A pay driver is described as one that brings more money into a team through sponsorship than he costs them - and this year a massive quarter of all drivers on the grid fit into that category. But in truth it is probably far more than that.
Sergio Perez, meanwhile, arrived at Sauber lauded more for the Mexican money he brought in from Telmex than for his hidden talent, something that has caught Ferrari's eye and sees him now tipped to be an imminent replacement for struggling number two Ferrari driver Felipe Massa.
Vitaly Petrov was hired last year by Renault (now Lotus) to bring in sponsors from the untapped Russian market — taking an estimated £12m to the team — but he also showed a reasonable turn of pace alongside the experienced Nick Heidfeld and, latterly, Senna. When Lotus dropped him for Romain Grosjean, Caterham were quick to fire the highly rated Jarno Trulli to slot the Russian in — and since then they have brought two or three new sponsors onboard, including Russia's largest petrochemical company, SIBUR, and aviation giant Russian Helicopters.

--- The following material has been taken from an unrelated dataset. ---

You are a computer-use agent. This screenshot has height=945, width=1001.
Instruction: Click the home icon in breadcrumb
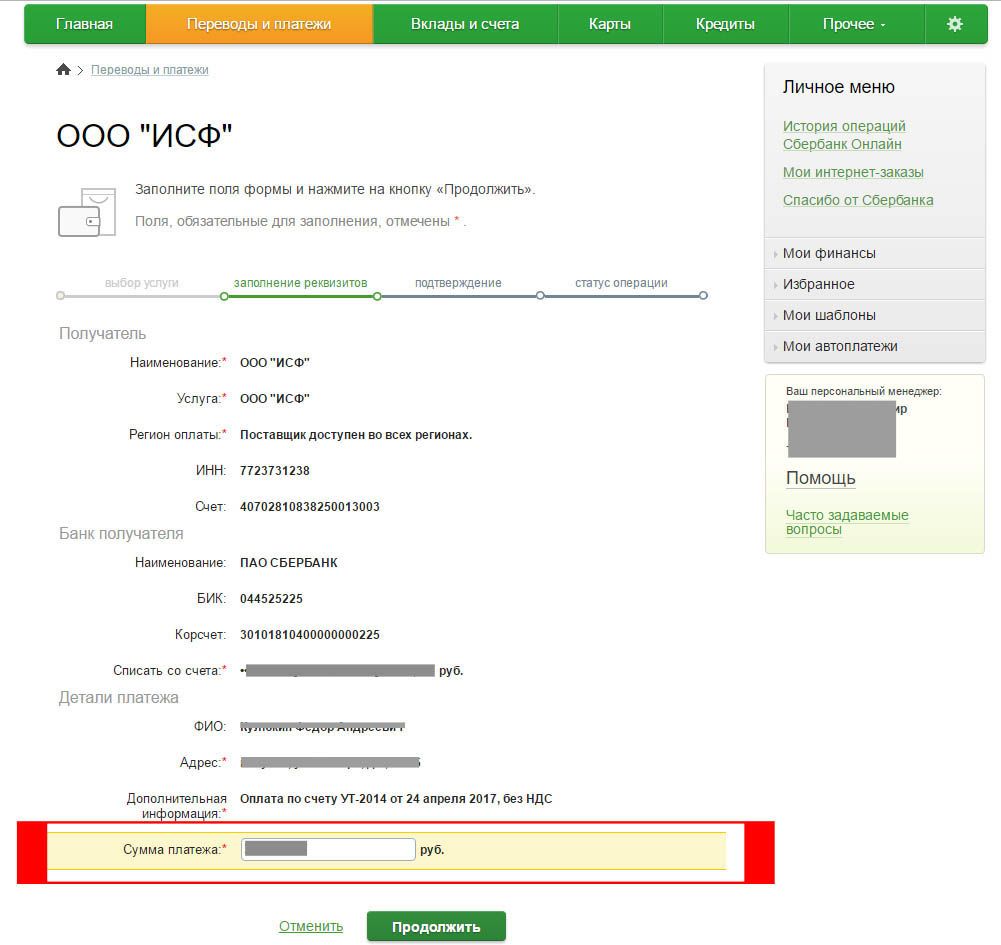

At the back, it's about £5m a pop to get yourself on the F1 grid and both Narain Karthikeyan (through another untapped market in India) and Charles Pic (thanks, it is understood, to family money) have stumped up around that amount for their respective seats at HRT and Virgin — the former ousting experienced driver Vitantonio Liuzzi.
In truth, though, all drivers start off as pay drivers and most continue to be so throughout their careers.
Every young racer needs a pot of money to get started — even Michael Schumacher paid for his first drive in Formula One - but once established, there is no denying that a front-running driver brings in as much if not more sponsorship than a 'pay' driver. Fernando Alonso, for instance, may have moved to Ferrari on talent, but you can be certain the millions that came with him via Spanish bank Santander — who still also sponsor his old team McLaren — helped oil the wheels.
Even with the top talent, then, money has an influence — but it is the question of where the line of having more money than talent is drawn that is the big argument against true pay drivers.
In Maldonado's case, his tag is a little unfair. He was, after all, the GP2 champion before he joined F1, albeit taking four years to reach that summit. But winning that F1 feeder championship is no mean feat.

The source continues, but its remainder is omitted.